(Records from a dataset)
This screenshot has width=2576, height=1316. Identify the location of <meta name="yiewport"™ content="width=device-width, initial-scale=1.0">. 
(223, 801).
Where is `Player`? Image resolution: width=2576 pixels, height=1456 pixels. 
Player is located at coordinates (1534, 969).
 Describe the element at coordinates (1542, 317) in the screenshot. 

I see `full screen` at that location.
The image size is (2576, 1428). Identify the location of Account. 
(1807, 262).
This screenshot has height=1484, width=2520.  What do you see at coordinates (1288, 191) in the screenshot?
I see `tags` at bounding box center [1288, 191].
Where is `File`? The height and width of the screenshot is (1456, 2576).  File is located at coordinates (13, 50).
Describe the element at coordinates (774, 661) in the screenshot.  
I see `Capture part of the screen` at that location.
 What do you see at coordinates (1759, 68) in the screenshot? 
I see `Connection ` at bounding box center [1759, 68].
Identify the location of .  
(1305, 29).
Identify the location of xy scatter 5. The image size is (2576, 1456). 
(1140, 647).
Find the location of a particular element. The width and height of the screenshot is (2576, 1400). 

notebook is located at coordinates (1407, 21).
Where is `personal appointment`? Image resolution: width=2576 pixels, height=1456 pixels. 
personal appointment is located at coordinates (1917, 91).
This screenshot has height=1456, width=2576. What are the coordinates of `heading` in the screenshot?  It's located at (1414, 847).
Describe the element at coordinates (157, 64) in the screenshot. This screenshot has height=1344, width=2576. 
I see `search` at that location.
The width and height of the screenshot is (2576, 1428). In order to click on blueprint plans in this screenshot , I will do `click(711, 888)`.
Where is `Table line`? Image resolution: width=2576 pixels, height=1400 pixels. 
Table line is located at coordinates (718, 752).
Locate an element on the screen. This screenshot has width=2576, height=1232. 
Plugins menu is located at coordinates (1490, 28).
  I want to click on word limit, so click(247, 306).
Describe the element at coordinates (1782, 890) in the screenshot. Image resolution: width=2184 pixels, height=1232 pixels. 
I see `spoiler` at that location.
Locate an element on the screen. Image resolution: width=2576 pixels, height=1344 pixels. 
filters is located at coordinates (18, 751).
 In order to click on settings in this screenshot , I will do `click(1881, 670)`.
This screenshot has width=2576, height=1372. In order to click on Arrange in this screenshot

# AIM:
Reproduce every line of the material above verbatim, from first to last.

# SOLUTION:
This screenshot has width=2576, height=1316. Identify the location of <meta name="yiewport"™ content="width=device-width, initial-scale=1.0">. 
(223, 801).
Where is `Player`? Image resolution: width=2576 pixels, height=1456 pixels. 
Player is located at coordinates (1534, 969).
 Describe the element at coordinates (1542, 317) in the screenshot. 

I see `full screen` at that location.
The image size is (2576, 1428). Identify the location of Account. 
(1807, 262).
This screenshot has height=1484, width=2520.  What do you see at coordinates (1288, 191) in the screenshot?
I see `tags` at bounding box center [1288, 191].
Where is `File`? The height and width of the screenshot is (1456, 2576).  File is located at coordinates (13, 50).
Describe the element at coordinates (774, 661) in the screenshot.  
I see `Capture part of the screen` at that location.
 What do you see at coordinates (1759, 68) in the screenshot? 
I see `Connection ` at bounding box center [1759, 68].
Identify the location of .  
(1305, 29).
Identify the location of xy scatter 5. The image size is (2576, 1456). 
(1140, 647).
Find the location of a particular element. The width and height of the screenshot is (2576, 1400). 

notebook is located at coordinates (1407, 21).
Where is `personal appointment`? Image resolution: width=2576 pixels, height=1456 pixels. 
personal appointment is located at coordinates (1917, 91).
This screenshot has height=1456, width=2576. What are the coordinates of `heading` in the screenshot?  It's located at (1414, 847).
Describe the element at coordinates (157, 64) in the screenshot. This screenshot has height=1344, width=2576. 
I see `search` at that location.
The width and height of the screenshot is (2576, 1428). In order to click on blueprint plans in this screenshot , I will do `click(711, 888)`.
Where is `Table line`? Image resolution: width=2576 pixels, height=1400 pixels. 
Table line is located at coordinates (718, 752).
Locate an element on the screen. This screenshot has width=2576, height=1232. 
Plugins menu is located at coordinates (1490, 28).
  I want to click on word limit, so click(247, 306).
Describe the element at coordinates (1782, 890) in the screenshot. Image resolution: width=2184 pixels, height=1232 pixels. 
I see `spoiler` at that location.
Locate an element on the screen. Image resolution: width=2576 pixels, height=1344 pixels. 
filters is located at coordinates (18, 751).
 In order to click on settings in this screenshot , I will do `click(1881, 670)`.
This screenshot has width=2576, height=1372. In order to click on Arrange in this screenshot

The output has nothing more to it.